SANTÉ. Comment l'intelligence artificielle réduit le temps de prise en charge aux urgences du CHU de Rennes

L'intelligence artificielle fait désormais partie du quotidien de certains services du CHU de Rennes. Aux urgences, elle permet de réduire le temps de prise en charge des patients qui arrivent avec une fracture. Elle aide également au diagnostic du cancer de la prostate. Explications.

Comment réduire le temps passage souvent long aux urgences du CHU de Rennes sans dégrader la qualité des soins ? L'équation semble avoir trouvé une solution : l'intelligence artificielle (IA). "En 2019, on a interrogé notre base de données, explique le docteur Ulysse Donval, médecin urgentiste, spécialiste en traumatologie. On s'est aperçu que les patients qui venaient pour des traumas de membres comme, par exemple, une entorse de la cheville, restaient en moyenne 4h45 dans le service".
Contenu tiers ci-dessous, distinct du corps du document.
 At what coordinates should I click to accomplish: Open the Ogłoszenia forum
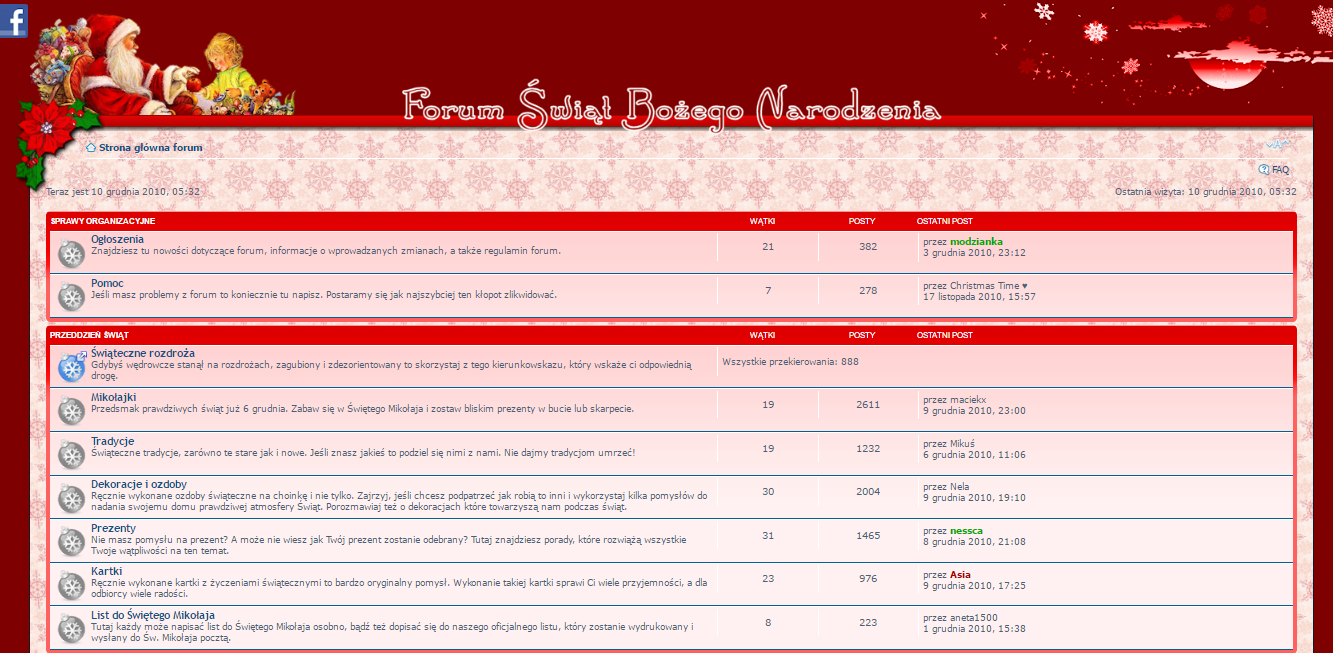[117, 240]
Un temps de passage réduit de 30 %

L'IA s'impose naturellement, via le logiciel Boneview qui est intégré dans le système d'imagerie de l'hôpital. "Ce logiciel a fait ses preuves, dit encore le docteur Donval. ll est très fort pour détecter les fractures ou l'absence de fractures".

Il est capable d'interpréter une radio en quelques minutes. Concrètement, les radios du membre s'affichent sur l'écran, avec un cadre jaune sur la lésion que l'algorithme pense avoir détectée le cas échéant, et la mention "oui" ou "non" à la rubrique "fracture", "luxation" et "épanchement". En cas de doute, lié par exemple à une attelle parasitant l'image, le logiciel le signale également. 
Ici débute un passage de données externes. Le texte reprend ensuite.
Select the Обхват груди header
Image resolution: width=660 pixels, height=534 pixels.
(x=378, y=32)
Fort de cette première interprétation, l'urgentiste peut alors rapidement recevoir le patient, sans attendre une deuxième lecture par un médecin senior souvent débordé, et lui permettre de rentrer chez lui s'il n'a pas de lésion grave.
"Tous les patients qui sortent des urgences ont une lecture des radios" dans les heures qui suivent par un radiologue, précise le docteur Ulysse Donval. Et dans les très rares cas où une anomalie aurait échappé à l'IA, le patient est recontacté pour une prise en charge. "On a diminué le temps de passage de 30 %, constate le médecin, soit une réduction de plus de 1h15".

Aide à la détection du cancer de la prostate

L'IA n'est pas seulement utilisée dans le service des urgences. Elle est aussi présente pour le diagnostic par IRM du cancer de la prostate. Le CHU de Rennes a même développé un algorithme pour améliorer la lecture des images. "C'est une aide, affirme le docteur Luc Beuzit, radiologue. On continue de regarder les images classiques d'IRM mais, grâce à ce logiciel, on a des images supplémentaires, plus faciles à lire, où les anomalies sont détectées et mises en évidence. Cela permet de vérifier plus rapidement, afin de confirmer ces anomalies ou les éliminer".
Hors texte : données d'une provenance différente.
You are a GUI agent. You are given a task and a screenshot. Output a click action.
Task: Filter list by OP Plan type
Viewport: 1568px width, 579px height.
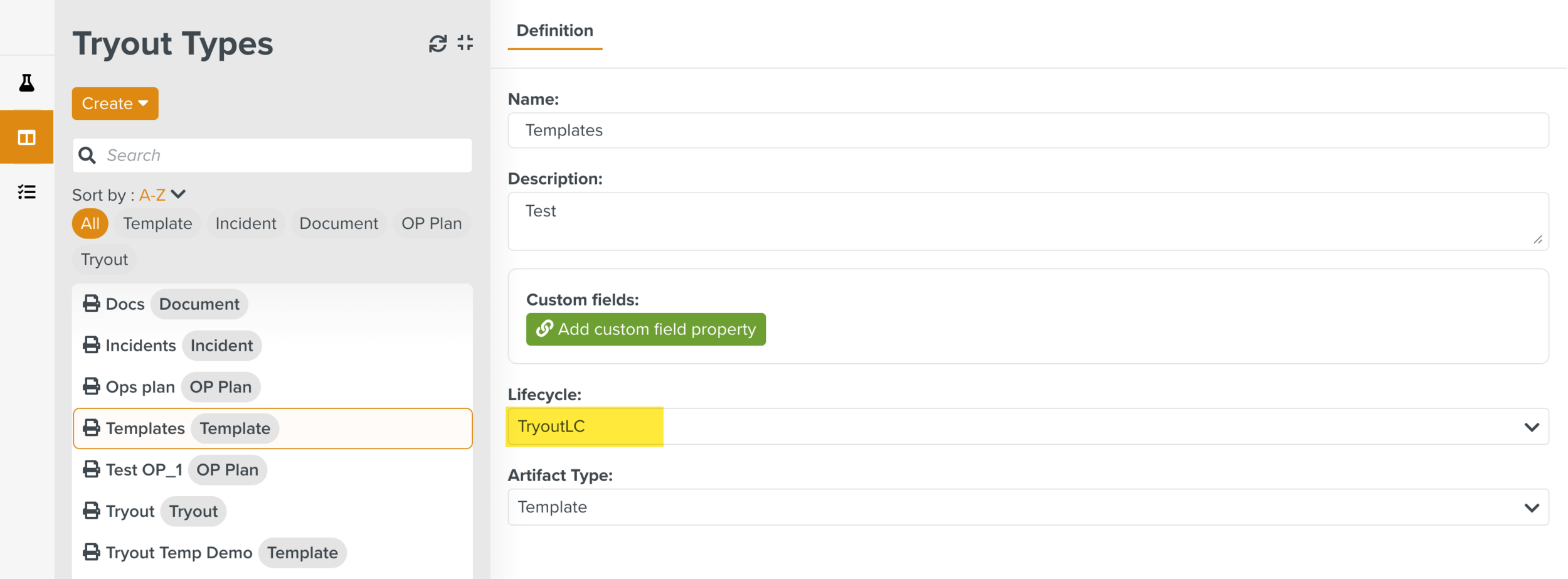pyautogui.click(x=431, y=224)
Pour concevoir le logiciel Paros, le CHU a réalisé une base de données, constituée de 6.000 IRM de prostates, "dont plus de la moitié provient du CHU et le reste de différents établissements de santé, explique le docteur Beuzit. Nous les avons annotées afin d'entraîner et nourrir l'algorithme".

Le radiologue précise que l'IA n'est pas là "pour remplacer le médecin mais pour l'aider. Le logiciel ne peut pas être utilisé seul. Il faut un œil humain pour trier les informations". Le docteur Luc Beuzit indique que "les performances du logiciel se rapprochent de celles des radiologues expérimentés car il a été entraîné avec des informations fournies par ces radiologues".

Depuis novembre 2022, Paros est utilisé au quotidien en interne par les radiologues. Le logiciel, bientôt certifié, est en passe d'être commercialisé dans le monde entier, se réjouit le CHU qui utilise actuellement une trentaine d'algorithmes d'intelligence artificielle.